Il y a des disques qui ressemblent à des brochures touristiques pour hipsters en manque d’exotisme. Et puis il y a Colapso de Terror/Cactus. Pas de perroquets en plastique ni de coucher de soleil recyclé sur fond de pseudo spiritualité tropicale. Ici, ça transpire, ça grésille, ça remue dans les entrailles. Il y a des synthés bavards, lyriques presque, des grandes nappes apaisantes, et un rythme qui vient vous coller aux tympans et au bassin.

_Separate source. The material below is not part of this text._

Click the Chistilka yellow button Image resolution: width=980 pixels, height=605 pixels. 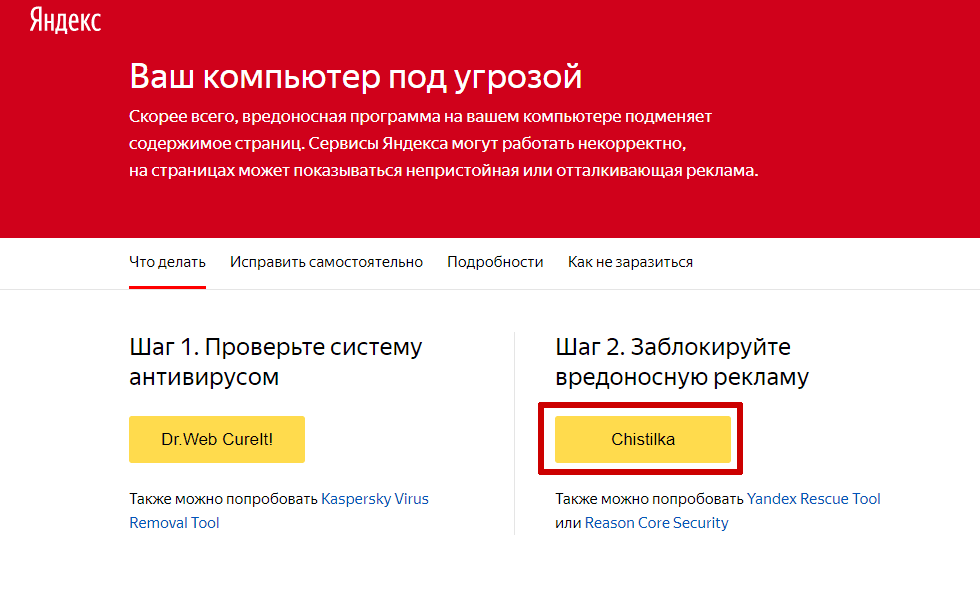[642, 439]
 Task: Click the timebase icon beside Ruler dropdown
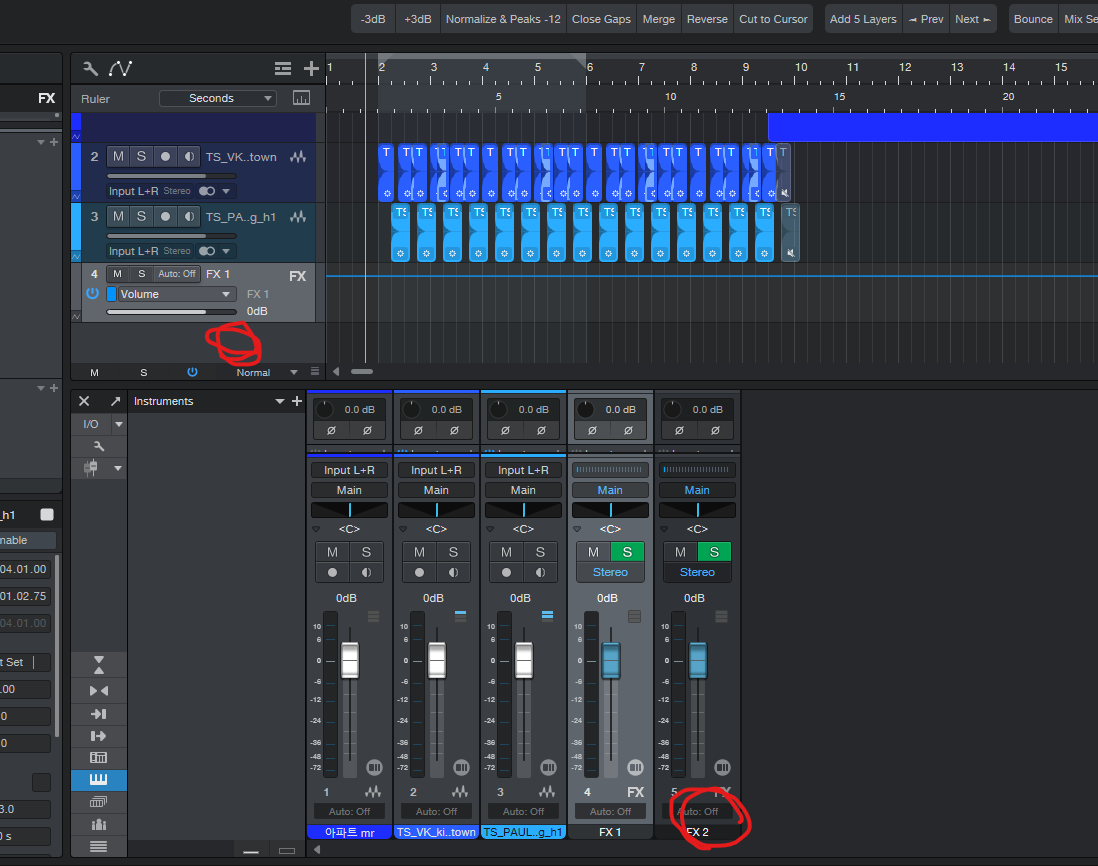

Une musique qui avance comme un vieux bus bringuebalant lancé trop vite dans une descente andine, avec les freins qui sifflent et les enceintes qui crachent de la cumbia.
Avec son dernier projet Terror/Cactus, et son disque Colapso, Martín Selasco enjambe l’Amérique du Sud, de son Argentine natale à Miami où il a grandi. Il se nourrit de cumbia en tout genre, avec un goût particulier pour la colombienne, s’abreuve de chicha peruana, se repaît de folk argentin, de dub poisseux, de textures psychédéliques… puis régurgite le tout dans un album dense et jouissif, une espèce de dernière danse avant la coupure générale. Colapso porte bien son nom, tout semble vaciller, mais tout continue de battre.
Ce qui frappe surtout, c’est la manière dont Selasco travaille les musiques sud-américaines, les malaxe, les électrifie, les salit un peu aussi. “Discoteca Fugitiva” pulse comme une boule à facettes tombée dans une rave clandestine au milieu de Lima en 1987. “Transmisión Clandestina” imagine une radio pirate qui détourne les fréquences pour réveiller les corps anesthésiés par les frontières, les algorithmes et les politiques migratoires. Derrière les guitares psychédéliques et les percussions, il y a cette idée permanente du déplacement. Géographique, culturel, intime.